Y en la plaza de Fray Escoba, cuando las de Lipassam le hacen la competencia, delante del ambulatorio, en la primera esquina del Barrio León, por donde estaba la cochera de los tranvías y el almacén del aceite Teresa, desde hace cincuenta años está plantado un monumento vivo de la memoria de los niños de Triana: las calesitas de León.

Son las 8 de la tarde. El tío de las calesitas le acaba de quitar a su atracción de feria las lonas que la cubren, del color calle Pureza de los capirotes de la Esperanza. Hace cincuenta años que todas las tardes enciende estas luces de colorines, les quita el polvo a los bancos de las esquinas, donde los padres ven pasar a los niños girando una y otra vez sobre la miniatura del coche de Fernando Alonso, sobre los vieneses caballos del subibaja del carrusel. Llegan los primeros niños. El uno se monta en el coche de bomberos y toca la campana. El otro, en el amarillo coche de caballos, como arrancado de una parada antigua. Suena ahora el largo silbido. Como un latido humano, empieza el chucuchucu de la maquinaria bajo del mágico círculo de los cacharritos. Las calesitas las siguen llamando en Triana. El baby le llama, con jerga de feriantes, su prodigioso dueño, este vendedor de sueños infantiles por 2 euros una vuelta y 5 el abono de tres. Su abuelo y su padre estaban ya en el negocio. Tenían volaores y calesitas en la Plaza de Anita y por el Hotel Guitarra. Su padre le compró a Navarro y a Toledo los dos cacharritos que ponían en El Prado, todo el año, delante de la estación de autobuses, donde el Puesto de los Niños y la Pila del Pato, donde ahora están los Juzgados. De allí vienen muchos de estos coches, como la amarilla manola de caballos, qué preciosidad de miniatura, o el carrusel de mecánicos alazanes que suben y bajan con risas de niños en su montura.

★ ★ ★

_TAREA_. Devuelve sin cambios el pasaje del texto sobre las calesitas de León que empieza en las palabras "Y en la plaza" y termina después de "calesitas de León.".

_DATOS MOSTRADOS_.
★ ★ ★

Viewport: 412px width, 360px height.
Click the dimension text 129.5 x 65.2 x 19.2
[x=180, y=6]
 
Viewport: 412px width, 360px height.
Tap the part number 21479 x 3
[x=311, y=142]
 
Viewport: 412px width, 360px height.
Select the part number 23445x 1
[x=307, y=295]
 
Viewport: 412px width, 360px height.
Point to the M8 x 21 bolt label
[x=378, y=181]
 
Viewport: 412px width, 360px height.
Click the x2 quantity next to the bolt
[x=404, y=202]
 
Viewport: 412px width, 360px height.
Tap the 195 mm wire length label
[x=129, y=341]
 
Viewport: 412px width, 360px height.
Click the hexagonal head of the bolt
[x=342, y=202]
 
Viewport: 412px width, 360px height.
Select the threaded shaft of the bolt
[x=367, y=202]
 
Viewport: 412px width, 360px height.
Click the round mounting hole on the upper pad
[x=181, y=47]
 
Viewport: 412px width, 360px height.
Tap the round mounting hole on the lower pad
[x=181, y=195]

★ ★ ★

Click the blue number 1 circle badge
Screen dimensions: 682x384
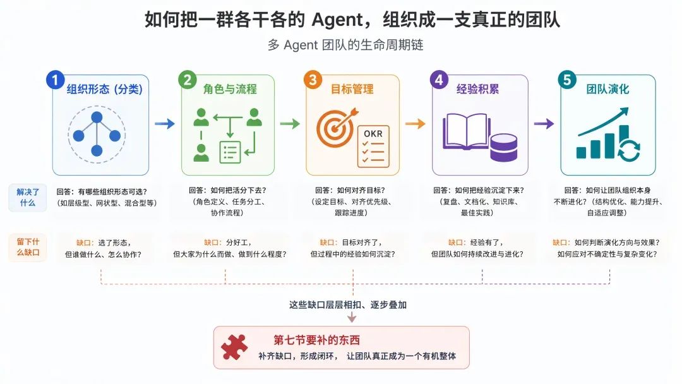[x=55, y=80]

★ ★ ★

_RESPUESTA_.
Y en la plaza de Fray Escoba, cuando las de Lipassam le hacen la competencia, delante del ambulatorio, en la primera esquina del Barrio León, por donde estaba la cochera de los tranvías y el almacén del aceite Teresa, desde hace cincuenta años está plantado un monumento vivo de la memoria de los niños de Triana: las calesitas de León.